• Problem details
Reproduce the lines of the material below, from the line containing "You are a GUI" through the line containing "click(x=61, y=224)", with both of those lines included. Leave out the pictures.

• Entries shown
** start **
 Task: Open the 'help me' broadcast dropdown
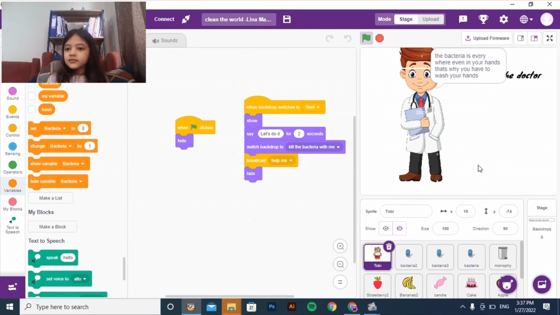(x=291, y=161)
** end **
** start **
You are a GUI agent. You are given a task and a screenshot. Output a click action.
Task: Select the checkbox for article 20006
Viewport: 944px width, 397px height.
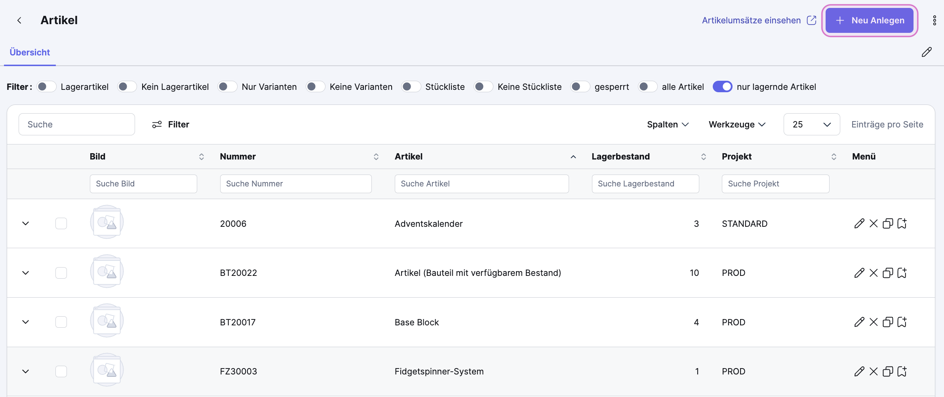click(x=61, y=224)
** end **
• Written reply
You are a GUI agent. You are given a task and a screenshot. Output a click action.
Task: Select the checkbox for article 20006
Viewport: 944px width, 397px height.
click(x=61, y=224)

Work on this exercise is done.